(Records)

--------------------------------------------------

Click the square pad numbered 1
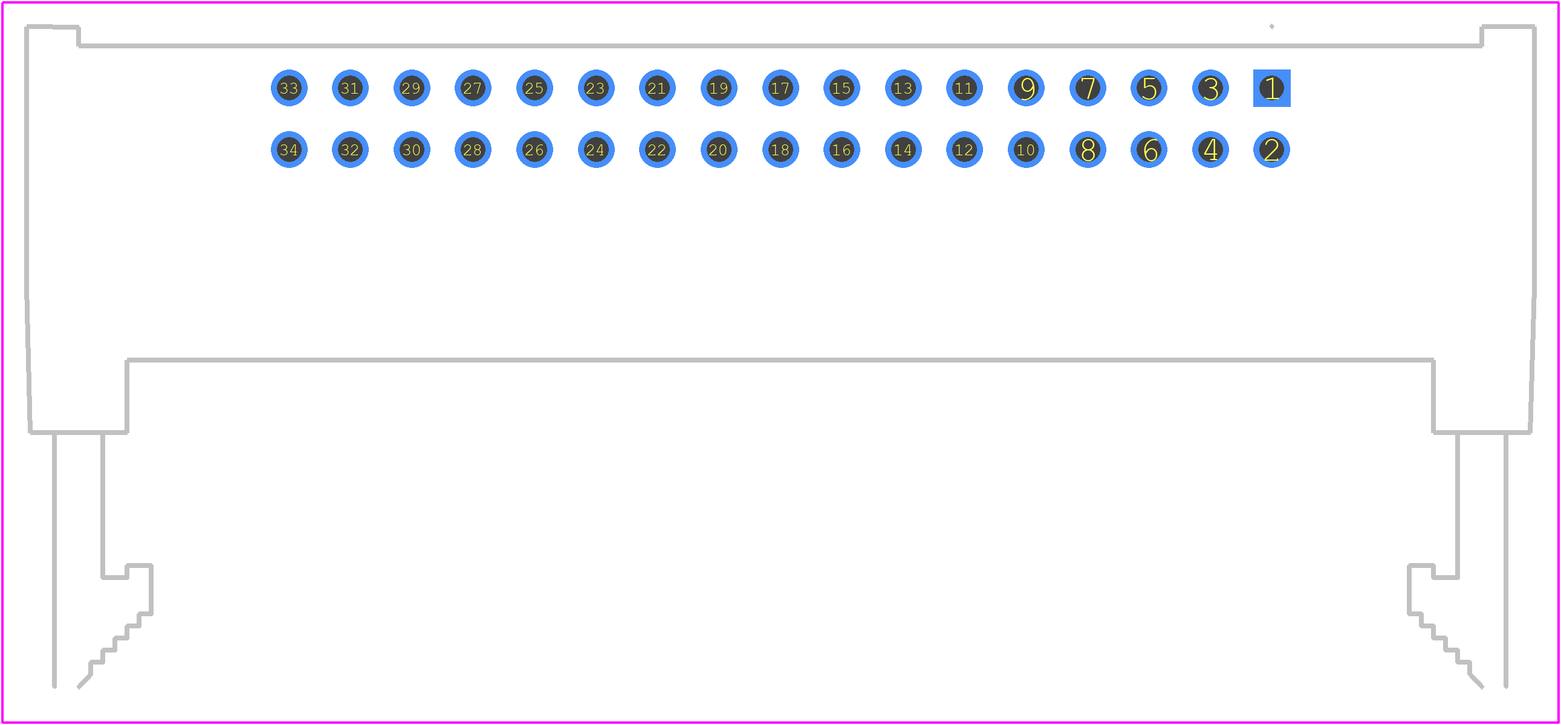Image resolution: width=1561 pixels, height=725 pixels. click(1271, 88)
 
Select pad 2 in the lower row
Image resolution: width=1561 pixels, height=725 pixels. click(1271, 150)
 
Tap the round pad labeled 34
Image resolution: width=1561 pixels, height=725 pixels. click(289, 150)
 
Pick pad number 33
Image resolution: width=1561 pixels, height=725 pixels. click(289, 88)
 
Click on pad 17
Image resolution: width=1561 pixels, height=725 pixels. click(780, 88)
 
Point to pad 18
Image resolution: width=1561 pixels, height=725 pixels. click(780, 150)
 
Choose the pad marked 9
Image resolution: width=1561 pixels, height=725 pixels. click(1026, 88)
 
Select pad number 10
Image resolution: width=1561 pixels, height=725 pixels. click(1026, 150)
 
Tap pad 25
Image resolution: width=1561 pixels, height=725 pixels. click(534, 88)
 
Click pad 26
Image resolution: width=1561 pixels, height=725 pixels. click(534, 150)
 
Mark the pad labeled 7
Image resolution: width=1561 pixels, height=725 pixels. click(1088, 88)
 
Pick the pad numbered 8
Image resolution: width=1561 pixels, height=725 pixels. click(1088, 150)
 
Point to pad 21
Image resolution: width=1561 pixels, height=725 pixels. click(658, 88)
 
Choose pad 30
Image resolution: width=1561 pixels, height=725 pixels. click(412, 150)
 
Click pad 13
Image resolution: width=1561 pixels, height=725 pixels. click(903, 88)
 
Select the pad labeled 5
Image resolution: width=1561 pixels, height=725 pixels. click(1149, 88)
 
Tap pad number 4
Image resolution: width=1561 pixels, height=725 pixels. click(1210, 150)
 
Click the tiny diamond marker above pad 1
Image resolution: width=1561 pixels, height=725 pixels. click(1271, 27)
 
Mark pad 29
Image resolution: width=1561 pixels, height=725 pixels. click(412, 88)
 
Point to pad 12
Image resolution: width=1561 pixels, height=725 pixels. click(964, 150)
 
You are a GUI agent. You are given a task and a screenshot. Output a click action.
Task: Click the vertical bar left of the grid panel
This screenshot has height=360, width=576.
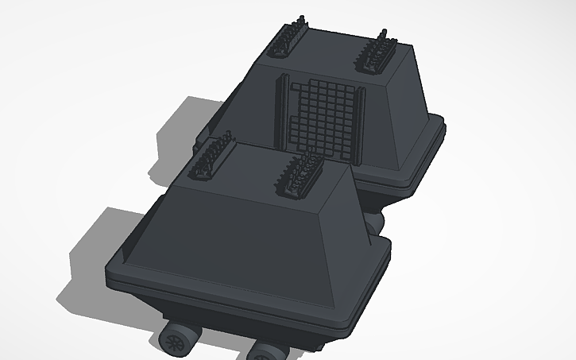pos(280,110)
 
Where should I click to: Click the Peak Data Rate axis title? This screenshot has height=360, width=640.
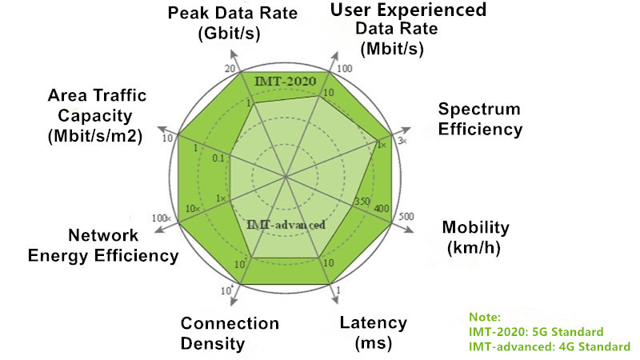click(232, 23)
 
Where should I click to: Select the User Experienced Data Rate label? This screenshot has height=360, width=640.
click(408, 29)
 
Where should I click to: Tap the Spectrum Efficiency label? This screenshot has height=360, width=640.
click(480, 118)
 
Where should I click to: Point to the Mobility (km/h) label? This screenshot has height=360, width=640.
click(475, 238)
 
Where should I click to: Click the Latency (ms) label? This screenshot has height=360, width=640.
click(373, 333)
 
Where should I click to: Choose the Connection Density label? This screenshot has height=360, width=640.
click(230, 334)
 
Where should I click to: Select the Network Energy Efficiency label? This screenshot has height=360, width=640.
click(103, 246)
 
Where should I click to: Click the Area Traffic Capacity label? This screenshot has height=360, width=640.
click(96, 116)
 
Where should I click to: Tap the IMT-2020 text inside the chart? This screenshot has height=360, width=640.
click(286, 82)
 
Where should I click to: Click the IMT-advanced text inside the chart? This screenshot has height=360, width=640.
click(286, 225)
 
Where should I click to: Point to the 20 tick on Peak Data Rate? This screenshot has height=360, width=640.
click(230, 69)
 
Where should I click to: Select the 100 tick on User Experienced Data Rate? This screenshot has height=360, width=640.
click(345, 69)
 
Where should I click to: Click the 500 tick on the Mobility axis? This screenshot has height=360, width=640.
click(406, 216)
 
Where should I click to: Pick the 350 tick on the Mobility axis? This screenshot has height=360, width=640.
click(362, 202)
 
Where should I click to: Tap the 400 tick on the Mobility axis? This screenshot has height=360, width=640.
click(382, 209)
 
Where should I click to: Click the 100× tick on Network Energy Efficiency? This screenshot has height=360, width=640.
click(162, 218)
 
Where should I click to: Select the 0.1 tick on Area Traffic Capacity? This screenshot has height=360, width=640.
click(218, 158)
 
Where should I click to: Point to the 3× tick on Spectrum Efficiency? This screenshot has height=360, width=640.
click(402, 141)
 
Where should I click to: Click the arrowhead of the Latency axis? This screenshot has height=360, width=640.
click(335, 301)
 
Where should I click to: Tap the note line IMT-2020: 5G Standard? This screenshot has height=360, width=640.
click(536, 332)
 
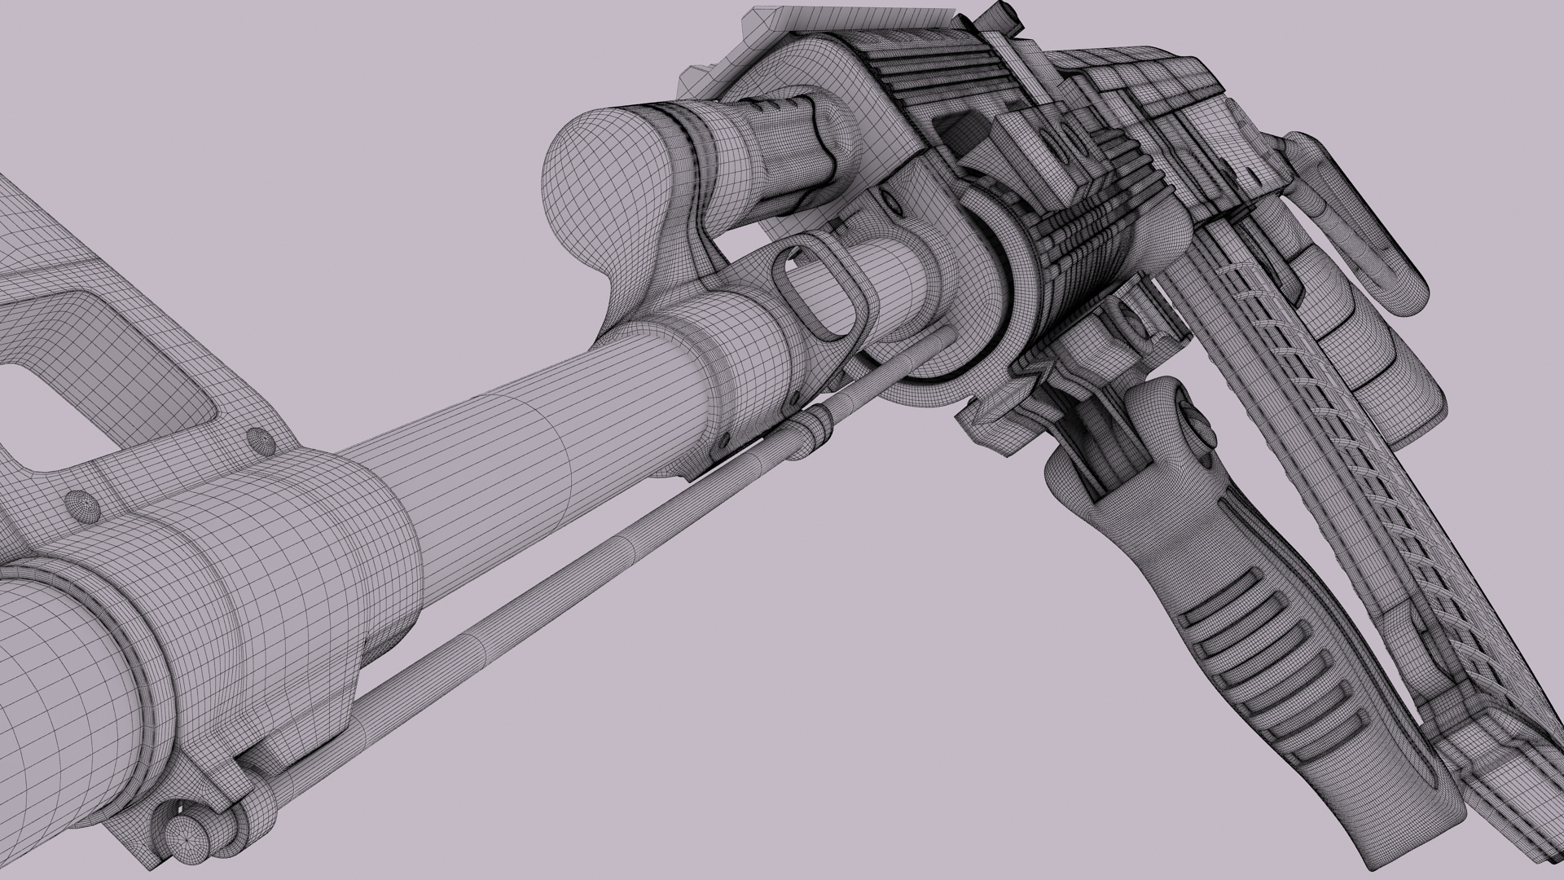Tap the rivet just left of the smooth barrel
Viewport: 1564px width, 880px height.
tap(261, 441)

--------------------------------------------------

- SHORT PROBLEM: Copy out, unchanged, the entries from the line with "Mark pad 29" up to and including the line with "click(232, 23)", leaving out the pictures.

- EXERCISE SOLUTION:
Mark pad 29
Image resolution: width=1561 pixels, height=725 pixels. click(412, 88)
 
Point to pad 12
Image resolution: width=1561 pixels, height=725 pixels. click(964, 150)
 
You are a GUI agent. You are given a task and a screenshot. Output a click action.
Task: Click the vertical bar left of the grid panel
This screenshot has height=360, width=576.
pos(280,110)
 
Where should I click to: Click the Peak Data Rate axis title? This screenshot has height=360, width=640.
click(232, 23)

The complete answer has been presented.